Regarding the TPP, the U.S Business & Industry Council (USBIC), an advocacy organization for small businesses, said in a statement that the TPP is full of “special deals” for multinational businesses. USBIC president Kevin Kearns:

The TPP is anything but the free trade agreement it purports to be.  The use of the term ‘free trade’ is simply a codeword designed to attract the support of Congressional Republicans who lurch zombie-like to support anything so labeled, without examining the fine print.

A real free-trade deal could be written on a single sheet of paper, with commitments to remove all tariffs and non-tariff barriers of any kind.

Over at the National Association of Manufacturers (NAM), writer Linda Dempsey demanded a thorough review of TPP’s provisions. All this makes it clear that manufacturers are wary about the effects of this trade deal. I also covered some of the other potential pitfalls on Friday for my weekly Patriot Post piece, which leads me to wonder: just who the heck is for the deal?

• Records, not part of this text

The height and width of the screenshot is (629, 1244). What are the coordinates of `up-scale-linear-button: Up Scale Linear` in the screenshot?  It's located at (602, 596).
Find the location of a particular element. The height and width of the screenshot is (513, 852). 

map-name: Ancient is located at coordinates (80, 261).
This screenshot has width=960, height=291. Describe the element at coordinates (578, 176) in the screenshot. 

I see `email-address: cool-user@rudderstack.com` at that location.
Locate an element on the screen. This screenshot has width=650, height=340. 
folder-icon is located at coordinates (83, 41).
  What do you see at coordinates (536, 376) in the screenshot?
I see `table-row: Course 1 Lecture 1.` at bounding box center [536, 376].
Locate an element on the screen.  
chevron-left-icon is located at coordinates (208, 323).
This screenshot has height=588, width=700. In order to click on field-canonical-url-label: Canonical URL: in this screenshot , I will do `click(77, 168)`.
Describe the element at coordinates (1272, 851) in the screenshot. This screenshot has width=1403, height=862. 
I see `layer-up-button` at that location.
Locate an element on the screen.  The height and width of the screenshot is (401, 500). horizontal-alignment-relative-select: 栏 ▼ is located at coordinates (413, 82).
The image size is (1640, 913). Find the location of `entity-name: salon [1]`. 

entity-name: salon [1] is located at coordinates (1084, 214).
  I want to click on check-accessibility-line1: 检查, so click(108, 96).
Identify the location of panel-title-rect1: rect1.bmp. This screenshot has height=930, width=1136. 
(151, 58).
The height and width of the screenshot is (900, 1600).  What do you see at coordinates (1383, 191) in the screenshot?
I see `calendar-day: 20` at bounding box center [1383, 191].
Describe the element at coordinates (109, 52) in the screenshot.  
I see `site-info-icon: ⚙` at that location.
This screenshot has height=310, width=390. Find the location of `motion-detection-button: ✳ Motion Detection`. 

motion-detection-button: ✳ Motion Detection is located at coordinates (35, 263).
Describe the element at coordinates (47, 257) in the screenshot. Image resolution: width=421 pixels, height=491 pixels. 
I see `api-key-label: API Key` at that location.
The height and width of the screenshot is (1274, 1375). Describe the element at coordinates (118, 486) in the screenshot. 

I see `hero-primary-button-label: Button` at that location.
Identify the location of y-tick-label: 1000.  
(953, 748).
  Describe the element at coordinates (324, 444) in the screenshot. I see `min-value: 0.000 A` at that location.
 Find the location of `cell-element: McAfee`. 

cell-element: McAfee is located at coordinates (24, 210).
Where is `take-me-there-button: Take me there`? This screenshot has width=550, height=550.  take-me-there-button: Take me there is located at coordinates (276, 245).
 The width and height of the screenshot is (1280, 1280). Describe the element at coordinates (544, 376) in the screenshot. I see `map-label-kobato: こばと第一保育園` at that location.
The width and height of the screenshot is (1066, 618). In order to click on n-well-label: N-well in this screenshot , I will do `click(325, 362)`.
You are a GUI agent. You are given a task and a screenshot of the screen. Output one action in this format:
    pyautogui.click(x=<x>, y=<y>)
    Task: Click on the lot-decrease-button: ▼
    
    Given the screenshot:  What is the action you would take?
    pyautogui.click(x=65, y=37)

Well, actually, NAM is part of a broad coalition of business interests seeking the deal, which makes it less of a Main Street vs. Wall Street issue and mote of a tug-of-war between union interest in protectionism and businesses after free trade. But one question worth asking (as Kearns does) is why we need over 5,000 pages of agreement to clear the trade docket? One can also ponder what benefits we really get as the largest partner by far – it’s not a coalition of equals by any stretch of the imagination, although depending on the source the per capita GDP has been measured slightly higher than ours for partners Australia and Singapore.

If there was ever a case where the devil is in the details, this may be the one. I noted in Friday’s article that time is not of the essence – the 12 nations have up to two years to ratify the agreement, with only 6 (one being the United States) being enough to enable it under certain conditions. (It boils down to we have veto power, and Japan also might depending on the direction of its GDP compared to the dozen as a whole. The Japanese are close to the 15% of total TPP GDP needed to sink the deal if they don’t pass it. By the way, we have a roughly 65% share so we are by far the biggest frog in this little pond.)

The concept of free trade works best among equals. Unfortunately, there aren’t many peers at the level of the United States so you get the complexity of the TPP, which I won’t dare profess to understand. Just on gut instinct I think the acronym KISS is in order here but when it comes to modern government it seems we can only weave tangled webs.